A ce rythme, on peut tabler sur un ordre de grandeur de 550 000 à 600 000 départs à la retraite entre 2017 et 2022 (cette estimation ne tient en revanche pas compte du recul de l’âge légal de départ à la retraite de 62 à 65 ans d’ici à 2022 souhaité par François Fillon). Cela veut dire qu’en s’attaquant aux seuls départs à la retraite, il faudrait ne plus recruter du tout, ou presque, de fonctionnaires pendant cinq ans, comme le souligne l’équipe d’Alain Juppé. Cela veut notamment dire qu’il n’y aurait pas ou très peu de postes offerts aux différents concours de la fonction publique.

Pour tenir le « un sur deux », il faudrait supprimer un quart des postes de contractuel

Si l’on en remplace tout de même un fonctionnaire en retraite sur deux, cela représente donc autour de 250 000 à 300 000 postes supprimés sur cinq ans. Loin de l’objectif de François Fillon. Bruno Retailleau y ajoute donc un deuxième vivier : les contractuels. Ces derniers étaient environ 932 000 pour l’ensemble des trois fonctions publiques en 2014, selon l’Insee. Soit environ un fonctionnaire sur cinq. Il s’agit de professeurs non titulaires, d’assistants d’éducation, d’infirmiers, d’aides-soignants…

Il y a eu 164 000 contractuels sortants de la fonction publique en 2013 et 172 000 en 2014. C’est, en soi, un flux encore plus important que ce qu’évoque Bruno Retailleau. Mais il ne s’agit cette fois majoritairement pas de départs en retraite (seulement 16 761 contractuels sont partis en retraite en 2014, selon le rapport annuel sur l’état de la fonction publique). Il s’agit en réalité surtout de fins de contrat.

Il faut également savoir que tous les contractuels n’occupent pas des postes sur douze mois ni à temps-plein.
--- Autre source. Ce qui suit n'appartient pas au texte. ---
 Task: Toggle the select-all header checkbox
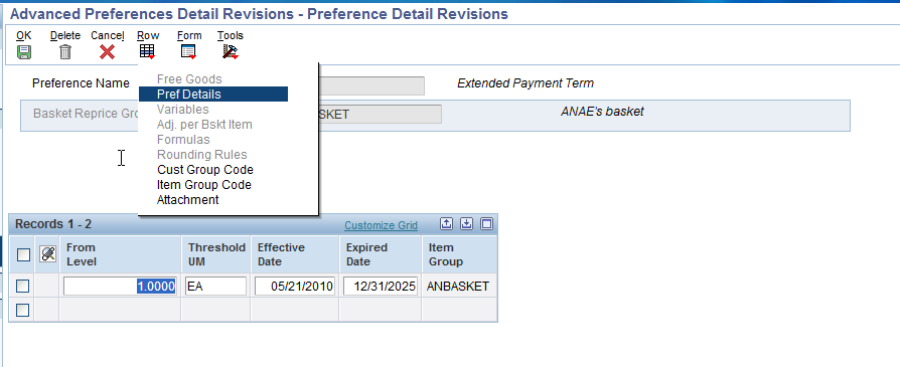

En 2014, plus de 200 000 contractuels sont entrés dans la fonction publique et en sont sortis en cours d’année et y ont travaillé seulement trois mois en moyenne, selon l’Insee.

Supprimer 200 000 à 250 000 postes de contractuel en cinq ans (ce qu’il faudrait pour compléter les départs en retraite de fonctionnaires au rythme proposé par Bruno Retailleau) n’a rien d’automatique. Cela suppose de supprimer autour de 20 % à 25 % des effectifs sous ce statut.